'Right to Farm' Vote Divides Oklahoma Along Geographic Lines

November 14, 2016 07:34 AM
Oklahoma was geographically divided on a "Right to Farm" vote for State Question 777.

State Question 777, the failed ballot measure on embedding rights to farmers and ranchers in the state constitution, divided Oklahoma along geographic lines.

County-by-county results show the measure had strong support in western Oklahoma, a stronghold for cattle ranching and pork production.

However, large portions of eastern Oklahoma and urban areas voted State Question 777 down.

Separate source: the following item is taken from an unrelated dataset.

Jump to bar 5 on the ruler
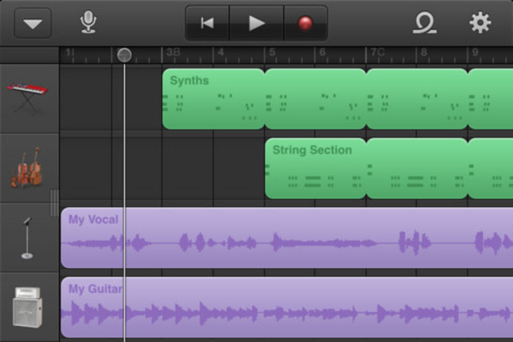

SQ 777 ultimately failed with 568,891 or 39.7 percent voting in favor of the measure, and 863,752 or 60.3 percent opposed, The Oklahoman reports.

The Oklahoma Panhandle voted solidly in favor of the measure. Texas County voted 78 percent in favor. The Texas County economy is buttressed by pork production. Guymon is home to the large Seaboard Foods pork production plant, which processes about 5.5 million market hogs a year, according to the company's website.

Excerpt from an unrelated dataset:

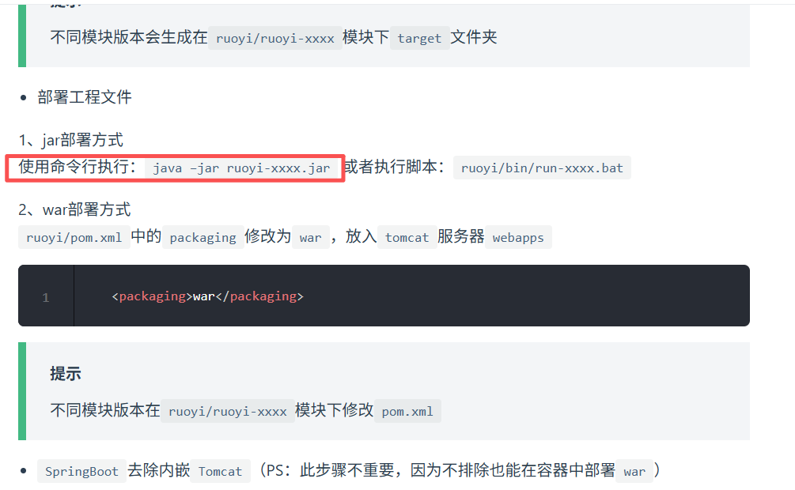Select the packaging inline code tag

tap(203, 238)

Large numbers of voters came out against the measure in both the Tulsa and Oklahoma City metropolitan areas. In Oklahoma County, 69 percent opposed the measure.

Monte Tucker, a fourth-generation farmer and rancher in Sweetwater, said he believes urban voters did not fully understand the issue. He and other farmers who supported the measure fear animal welfare and environmental groups will push legislation in the state regulating everything from the size of chicken cages to methane emissions from cows.

Tucker also sits on the board of directors for the Oklahoma Farm Bureau, a major proponent of SQ 777.

"We've got to do a better job of reaching our urban consumers," Tucker said. "They are totally disconnected from what and where and how their food is produced."

Western Oklahoma also was insulated from the numerous television ads that SQ 777 opposition groups purchased in the Tulsa and Oklahoma City markets in the weeks running up to the election, Tucker said.

Much of the eastern half of the state voted against the measure, including the poultry producing areas like McCurtain County in far southeast Oklahoma.

Former Oklahoma Attorney General Drew Edmondson believes voters in the eastern part of the state were swayed to vote against SQ 777 over water pollution issues.

Edmondson leads the Oklahoma Stewardship Council, the coalition opposition group to SQ 777.

"Our rural vote was mostly in northeast Oklahoma and southeast Oklahoma," Edmondson said. "Western Oklahoma is probably far more interested in obtaining water than worrying about the quality of water they have."

Tom Buchanan, president of the Oklahoma Farm Bureau, said opposition groups played on urban voters fears in television and social media campaigns to secure votes. "Those metro areas really bought into that opposition story based on fearmongering and falsehoods," he said.